The way some players go down it's honestly difficult to say. I remember watching some Serie A on channel 4 back in the daywhen del piero went down late in the game and Big Ron called him a cheat for faking injury and launched a tirade on modern players as he was carted off. Turned out he seriously injured his knee and was never the same again.
Kante out for Leicester, hammy not ready, pleeeeeaaaaassse no Jorg, their speed and attackers' skills will tear us up on counters. perhaps a 5-2-3, with Mount, and Billy or Kov Still would start Tammy, we are getting twice the League points in matches he starts, he is good in the high press. Think I'd go with Timo/Pul (niether showing the form to have an edge) on left and CHO on right for a speedy front as we will get some counters against them.
——————Tammy Pulisic———-Ziyech———-Cho ————Mount——Kova Chill——Tiago—-Zouma—-James ——————Mendy go for broke
It would be extremely entertaining and maddeningly frustrating at the same time. ——————Tammy Pulisic———-Ziyech———-Timo ——Mount——Kante—-Kai Chill———-—Tiago—-—-James ——————Mendy something like this if fully healthy
No silva or pulisic (picked up a calf niggle yesterday).

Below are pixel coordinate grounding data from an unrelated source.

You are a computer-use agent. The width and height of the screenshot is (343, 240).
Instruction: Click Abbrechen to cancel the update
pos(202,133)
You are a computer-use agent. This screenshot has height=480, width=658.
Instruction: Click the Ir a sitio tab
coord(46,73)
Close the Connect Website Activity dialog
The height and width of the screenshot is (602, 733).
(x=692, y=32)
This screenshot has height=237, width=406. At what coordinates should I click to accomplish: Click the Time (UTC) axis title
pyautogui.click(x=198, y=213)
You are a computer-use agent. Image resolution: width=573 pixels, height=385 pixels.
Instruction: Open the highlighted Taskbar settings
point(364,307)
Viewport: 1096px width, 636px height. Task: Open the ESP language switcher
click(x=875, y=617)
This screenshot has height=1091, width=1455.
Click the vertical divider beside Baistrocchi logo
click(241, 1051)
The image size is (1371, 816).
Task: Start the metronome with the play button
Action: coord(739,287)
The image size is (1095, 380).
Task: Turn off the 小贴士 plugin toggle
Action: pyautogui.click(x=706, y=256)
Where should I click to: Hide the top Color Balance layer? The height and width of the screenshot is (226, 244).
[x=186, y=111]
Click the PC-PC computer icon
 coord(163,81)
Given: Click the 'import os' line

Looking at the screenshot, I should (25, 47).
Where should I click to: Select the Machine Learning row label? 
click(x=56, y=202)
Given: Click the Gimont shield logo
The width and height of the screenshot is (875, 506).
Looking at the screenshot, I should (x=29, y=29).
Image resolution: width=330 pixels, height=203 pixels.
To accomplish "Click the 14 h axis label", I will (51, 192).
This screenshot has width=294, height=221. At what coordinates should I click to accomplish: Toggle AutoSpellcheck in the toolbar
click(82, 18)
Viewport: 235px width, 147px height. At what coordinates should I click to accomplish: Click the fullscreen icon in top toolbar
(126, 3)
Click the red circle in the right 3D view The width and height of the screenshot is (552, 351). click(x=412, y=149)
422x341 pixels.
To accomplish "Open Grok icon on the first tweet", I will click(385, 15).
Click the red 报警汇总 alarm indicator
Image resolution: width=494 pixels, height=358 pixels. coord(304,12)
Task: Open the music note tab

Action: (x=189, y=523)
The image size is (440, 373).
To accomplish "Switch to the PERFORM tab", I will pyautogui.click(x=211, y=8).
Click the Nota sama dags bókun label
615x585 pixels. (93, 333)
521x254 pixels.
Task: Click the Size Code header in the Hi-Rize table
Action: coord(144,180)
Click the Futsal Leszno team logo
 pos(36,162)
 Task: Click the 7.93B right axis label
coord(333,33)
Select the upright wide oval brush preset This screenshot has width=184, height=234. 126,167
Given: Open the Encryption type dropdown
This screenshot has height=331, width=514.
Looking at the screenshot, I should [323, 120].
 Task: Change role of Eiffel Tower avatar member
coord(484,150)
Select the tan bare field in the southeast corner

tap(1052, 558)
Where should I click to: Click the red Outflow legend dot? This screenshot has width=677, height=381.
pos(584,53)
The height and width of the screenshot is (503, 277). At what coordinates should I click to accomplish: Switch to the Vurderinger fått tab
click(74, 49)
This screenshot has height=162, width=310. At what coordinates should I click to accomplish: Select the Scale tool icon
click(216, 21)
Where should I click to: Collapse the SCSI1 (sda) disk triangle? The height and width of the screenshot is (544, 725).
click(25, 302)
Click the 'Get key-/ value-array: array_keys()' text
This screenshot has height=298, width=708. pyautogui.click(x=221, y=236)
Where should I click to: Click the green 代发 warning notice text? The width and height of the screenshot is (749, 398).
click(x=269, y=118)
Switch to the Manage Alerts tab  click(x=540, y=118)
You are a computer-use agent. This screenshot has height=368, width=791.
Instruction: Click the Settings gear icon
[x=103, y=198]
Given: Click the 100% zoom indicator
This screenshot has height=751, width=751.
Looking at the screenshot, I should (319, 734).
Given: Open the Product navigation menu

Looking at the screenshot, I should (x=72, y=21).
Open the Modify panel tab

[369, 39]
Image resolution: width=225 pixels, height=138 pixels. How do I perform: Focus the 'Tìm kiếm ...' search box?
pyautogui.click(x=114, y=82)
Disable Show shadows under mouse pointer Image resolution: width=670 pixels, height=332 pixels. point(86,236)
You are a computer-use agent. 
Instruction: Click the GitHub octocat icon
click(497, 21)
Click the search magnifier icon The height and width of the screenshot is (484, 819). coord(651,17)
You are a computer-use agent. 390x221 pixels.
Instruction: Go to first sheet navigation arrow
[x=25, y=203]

On the latter: 'We are not concerned or worried but the medical department is on that. Now we have some little issues in the calf and he stopped training yesterday before it became an injury so I would not say that it is an injury at the moment. It’s risk management that relates to his history of having injuries so we do not want to enter in the same cycle. ‘It’s sometimes like this and the main thing for Christian is to stay positive, keep his head up and be ready because he can have a big impact when he starts and he can have a big impact when he comes from the bench with his intensity. ‘Chelsea bought Christian for a reason, for his quality and his potential so it’s our job to bring out the best in him. He proved in many weeks that he has the level to be a Chelsea regular player, to have a big impact at this club and it’s a challenge now to maintain the level and to keep improving.’
I never played the game outside on youth crap here in the US. So I don't know how hard it was to play and the rigors of it. It absolutely grates at me how older players wax poetic about their day and how tough they were and shit like that. It's always the same etc. Every generations players are lambasted by the generations before. NBA players past would call Lebron soft yet he could break them in half with two fingers. It's weird.
Bill Laimbeer was probably the only 80s NBA player who said LeBron would still excel in the 80s and 90s. And Laimbeer is the epitome of curmudgeon (I'm being generous). On the rigors of pro sports, Steve Nash once got flack for messing around when recovering from injury. Think he was juggling a soccer ball, but he commented that there's a difference between chasing Steph Curry and messing around. I also worked for the Pistons and interacted with a lot of the older players, some of them being Bad Boys from the late 80s. You can see the physical toll the game took on them.
Eh, I don't buy the argument about today's NBA players not being successful in the old era. Athletes today have much better training facilities, better equipment, smarter physios and coaches, nutritionists, and overall more savvy support staff. Just b/c the refs used to call a lot less stuff doesn't mean today's players would not been able to adapt.
Based on the history of this particular event, I'd say thats pretty wishful thinking Hope youre right
Kante is crucial. As the midfield maestro said when he was playing against Chelsea: "I got the ball in the middle and went past Kante, beat another player and then got tackled by N'golo".
https://www.skysports.com/football/...p-qualifier-after-missing-training-on-tuesday Mount didn't train with squad today.
Pure pain. Between that, FIFA being exposed for its blatant corruption and the World Cup being given to ********ing Qatar, I'm over it.